### ENTRIES SUPPLIED
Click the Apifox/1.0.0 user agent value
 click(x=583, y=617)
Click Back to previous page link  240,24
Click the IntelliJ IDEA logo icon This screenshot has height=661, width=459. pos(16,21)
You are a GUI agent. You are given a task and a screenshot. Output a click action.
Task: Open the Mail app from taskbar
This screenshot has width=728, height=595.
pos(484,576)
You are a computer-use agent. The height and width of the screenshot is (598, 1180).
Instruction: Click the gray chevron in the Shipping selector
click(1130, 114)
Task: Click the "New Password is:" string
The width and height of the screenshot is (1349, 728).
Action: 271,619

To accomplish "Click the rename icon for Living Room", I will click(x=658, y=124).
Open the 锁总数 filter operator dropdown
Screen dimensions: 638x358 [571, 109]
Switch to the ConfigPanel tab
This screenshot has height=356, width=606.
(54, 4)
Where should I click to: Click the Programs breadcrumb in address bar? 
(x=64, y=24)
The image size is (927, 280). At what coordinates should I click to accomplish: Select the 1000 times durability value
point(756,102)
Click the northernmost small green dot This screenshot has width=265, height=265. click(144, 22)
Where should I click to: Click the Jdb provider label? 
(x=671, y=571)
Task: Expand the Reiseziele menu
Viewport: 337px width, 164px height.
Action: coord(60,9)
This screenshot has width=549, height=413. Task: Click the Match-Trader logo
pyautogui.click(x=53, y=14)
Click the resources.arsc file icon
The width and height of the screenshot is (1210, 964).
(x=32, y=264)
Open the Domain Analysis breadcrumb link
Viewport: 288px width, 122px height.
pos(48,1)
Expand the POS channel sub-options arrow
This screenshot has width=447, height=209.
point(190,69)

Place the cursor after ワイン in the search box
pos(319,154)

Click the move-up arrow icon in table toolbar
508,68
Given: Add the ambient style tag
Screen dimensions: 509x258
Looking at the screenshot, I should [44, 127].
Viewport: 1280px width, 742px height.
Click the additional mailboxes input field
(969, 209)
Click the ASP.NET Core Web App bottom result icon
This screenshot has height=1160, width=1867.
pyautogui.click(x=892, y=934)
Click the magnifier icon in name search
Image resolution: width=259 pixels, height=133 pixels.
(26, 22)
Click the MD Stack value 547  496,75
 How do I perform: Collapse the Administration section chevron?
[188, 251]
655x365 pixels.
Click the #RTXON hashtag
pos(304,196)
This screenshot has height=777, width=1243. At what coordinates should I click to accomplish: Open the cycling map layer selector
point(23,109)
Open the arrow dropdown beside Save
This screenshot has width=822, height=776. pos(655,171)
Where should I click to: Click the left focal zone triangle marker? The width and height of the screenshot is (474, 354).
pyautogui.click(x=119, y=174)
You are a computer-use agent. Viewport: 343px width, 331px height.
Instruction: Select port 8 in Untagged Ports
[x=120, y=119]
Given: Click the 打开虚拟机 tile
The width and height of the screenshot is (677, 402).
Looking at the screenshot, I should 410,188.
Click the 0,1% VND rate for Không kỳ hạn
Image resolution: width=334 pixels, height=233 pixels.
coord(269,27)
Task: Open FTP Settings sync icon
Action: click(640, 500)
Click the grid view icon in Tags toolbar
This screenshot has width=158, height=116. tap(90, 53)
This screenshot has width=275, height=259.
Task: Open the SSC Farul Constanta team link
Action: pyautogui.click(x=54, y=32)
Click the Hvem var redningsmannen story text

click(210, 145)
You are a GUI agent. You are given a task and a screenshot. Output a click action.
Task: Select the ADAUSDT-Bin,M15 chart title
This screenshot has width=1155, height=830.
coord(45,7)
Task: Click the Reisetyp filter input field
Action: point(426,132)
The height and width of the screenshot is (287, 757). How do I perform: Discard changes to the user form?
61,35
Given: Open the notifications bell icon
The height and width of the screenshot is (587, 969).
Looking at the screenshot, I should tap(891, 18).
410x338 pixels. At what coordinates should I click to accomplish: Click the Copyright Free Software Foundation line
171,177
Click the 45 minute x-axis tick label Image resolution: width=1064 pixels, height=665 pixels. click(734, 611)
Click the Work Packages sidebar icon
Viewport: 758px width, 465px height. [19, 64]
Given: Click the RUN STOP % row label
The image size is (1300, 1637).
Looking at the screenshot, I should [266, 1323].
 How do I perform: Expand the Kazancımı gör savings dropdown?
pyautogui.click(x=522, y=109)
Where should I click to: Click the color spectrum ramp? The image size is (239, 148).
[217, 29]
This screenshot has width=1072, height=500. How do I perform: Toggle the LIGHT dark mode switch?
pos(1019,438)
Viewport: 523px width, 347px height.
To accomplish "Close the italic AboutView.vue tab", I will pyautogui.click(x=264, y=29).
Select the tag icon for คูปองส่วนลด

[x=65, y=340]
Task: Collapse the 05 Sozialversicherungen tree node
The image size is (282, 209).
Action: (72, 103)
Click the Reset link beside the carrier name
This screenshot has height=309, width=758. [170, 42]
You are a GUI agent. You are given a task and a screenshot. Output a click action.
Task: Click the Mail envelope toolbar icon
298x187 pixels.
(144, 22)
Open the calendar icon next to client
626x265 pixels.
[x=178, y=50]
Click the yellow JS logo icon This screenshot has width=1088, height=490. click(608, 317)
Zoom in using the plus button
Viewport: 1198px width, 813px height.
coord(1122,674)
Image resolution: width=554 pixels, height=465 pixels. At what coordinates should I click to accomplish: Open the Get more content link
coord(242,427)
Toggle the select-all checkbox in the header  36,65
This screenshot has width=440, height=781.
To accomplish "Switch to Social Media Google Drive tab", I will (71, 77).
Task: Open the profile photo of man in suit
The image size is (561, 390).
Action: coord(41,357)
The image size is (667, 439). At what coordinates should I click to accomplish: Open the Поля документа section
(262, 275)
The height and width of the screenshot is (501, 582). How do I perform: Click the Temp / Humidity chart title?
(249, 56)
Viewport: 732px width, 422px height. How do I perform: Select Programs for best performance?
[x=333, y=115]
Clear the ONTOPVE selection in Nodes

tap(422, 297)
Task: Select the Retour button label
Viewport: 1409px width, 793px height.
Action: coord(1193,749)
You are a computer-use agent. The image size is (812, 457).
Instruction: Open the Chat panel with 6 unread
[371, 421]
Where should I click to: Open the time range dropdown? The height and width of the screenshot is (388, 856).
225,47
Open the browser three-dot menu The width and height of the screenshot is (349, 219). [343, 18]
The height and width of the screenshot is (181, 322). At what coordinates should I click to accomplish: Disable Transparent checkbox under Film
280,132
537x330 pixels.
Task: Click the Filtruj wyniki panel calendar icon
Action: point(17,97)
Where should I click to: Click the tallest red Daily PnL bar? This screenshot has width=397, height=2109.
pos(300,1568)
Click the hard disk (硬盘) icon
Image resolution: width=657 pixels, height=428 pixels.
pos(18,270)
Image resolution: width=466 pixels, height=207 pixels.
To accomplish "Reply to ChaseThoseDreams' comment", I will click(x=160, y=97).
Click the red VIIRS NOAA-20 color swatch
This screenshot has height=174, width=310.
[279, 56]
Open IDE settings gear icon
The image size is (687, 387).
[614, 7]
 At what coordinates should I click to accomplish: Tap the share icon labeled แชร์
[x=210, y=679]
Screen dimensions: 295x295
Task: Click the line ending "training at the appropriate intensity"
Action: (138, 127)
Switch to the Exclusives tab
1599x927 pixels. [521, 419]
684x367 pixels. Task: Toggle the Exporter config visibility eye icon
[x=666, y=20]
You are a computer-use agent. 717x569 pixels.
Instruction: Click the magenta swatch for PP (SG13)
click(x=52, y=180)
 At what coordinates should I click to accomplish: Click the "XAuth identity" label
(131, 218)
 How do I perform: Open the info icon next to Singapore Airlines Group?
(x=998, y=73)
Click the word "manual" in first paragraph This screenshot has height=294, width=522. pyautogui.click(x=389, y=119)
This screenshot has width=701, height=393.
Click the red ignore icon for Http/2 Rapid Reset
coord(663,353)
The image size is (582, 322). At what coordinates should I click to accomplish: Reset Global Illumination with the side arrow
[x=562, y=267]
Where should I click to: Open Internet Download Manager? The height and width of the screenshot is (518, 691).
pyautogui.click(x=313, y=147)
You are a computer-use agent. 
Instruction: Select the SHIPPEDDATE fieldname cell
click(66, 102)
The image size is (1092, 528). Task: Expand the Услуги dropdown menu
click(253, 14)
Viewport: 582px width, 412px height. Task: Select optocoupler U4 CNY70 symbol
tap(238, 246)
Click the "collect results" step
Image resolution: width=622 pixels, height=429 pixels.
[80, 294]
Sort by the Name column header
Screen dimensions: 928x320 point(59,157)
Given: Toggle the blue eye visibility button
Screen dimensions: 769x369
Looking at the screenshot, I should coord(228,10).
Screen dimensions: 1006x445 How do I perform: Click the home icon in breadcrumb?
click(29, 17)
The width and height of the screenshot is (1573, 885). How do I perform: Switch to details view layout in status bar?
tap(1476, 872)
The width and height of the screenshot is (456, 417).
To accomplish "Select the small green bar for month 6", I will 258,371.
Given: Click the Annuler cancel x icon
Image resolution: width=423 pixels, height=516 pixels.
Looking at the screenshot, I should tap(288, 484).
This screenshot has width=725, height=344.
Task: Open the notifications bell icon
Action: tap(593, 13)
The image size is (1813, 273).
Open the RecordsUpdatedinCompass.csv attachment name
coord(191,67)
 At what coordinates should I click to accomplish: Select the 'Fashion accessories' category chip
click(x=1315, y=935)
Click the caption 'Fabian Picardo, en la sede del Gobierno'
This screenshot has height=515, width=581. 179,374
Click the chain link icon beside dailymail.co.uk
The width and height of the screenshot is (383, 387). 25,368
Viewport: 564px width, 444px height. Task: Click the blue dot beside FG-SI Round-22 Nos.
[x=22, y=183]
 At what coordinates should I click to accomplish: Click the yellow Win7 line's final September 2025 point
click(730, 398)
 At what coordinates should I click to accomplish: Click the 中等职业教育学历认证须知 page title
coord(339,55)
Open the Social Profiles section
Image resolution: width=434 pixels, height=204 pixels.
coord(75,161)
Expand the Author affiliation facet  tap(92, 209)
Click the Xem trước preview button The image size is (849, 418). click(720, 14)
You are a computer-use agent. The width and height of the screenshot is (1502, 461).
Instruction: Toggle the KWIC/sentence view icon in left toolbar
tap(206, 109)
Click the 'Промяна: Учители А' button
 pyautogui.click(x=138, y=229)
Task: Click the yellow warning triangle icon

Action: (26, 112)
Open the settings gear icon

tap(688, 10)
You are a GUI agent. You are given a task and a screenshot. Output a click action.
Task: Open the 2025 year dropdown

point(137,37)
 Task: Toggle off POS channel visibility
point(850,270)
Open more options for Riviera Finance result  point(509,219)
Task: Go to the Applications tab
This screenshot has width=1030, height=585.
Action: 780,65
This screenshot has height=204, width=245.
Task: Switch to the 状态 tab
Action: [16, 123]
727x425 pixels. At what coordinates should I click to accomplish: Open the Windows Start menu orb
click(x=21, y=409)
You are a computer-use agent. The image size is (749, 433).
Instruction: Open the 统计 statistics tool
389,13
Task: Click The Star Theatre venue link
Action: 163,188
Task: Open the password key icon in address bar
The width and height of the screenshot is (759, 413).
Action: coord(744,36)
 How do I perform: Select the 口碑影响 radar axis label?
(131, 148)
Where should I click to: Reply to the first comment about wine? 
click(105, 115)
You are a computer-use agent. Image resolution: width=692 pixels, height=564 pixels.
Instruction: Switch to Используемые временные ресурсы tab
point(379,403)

### TASK ITEM
Go through the listing above and find each line containing the string "green"; copy those lines.

### REPLY TO THE TASK
Click the northernmost small green dot This screenshot has width=265, height=265. click(144, 22)
To accomplish "Select the small green bar for month 6", I will 258,371.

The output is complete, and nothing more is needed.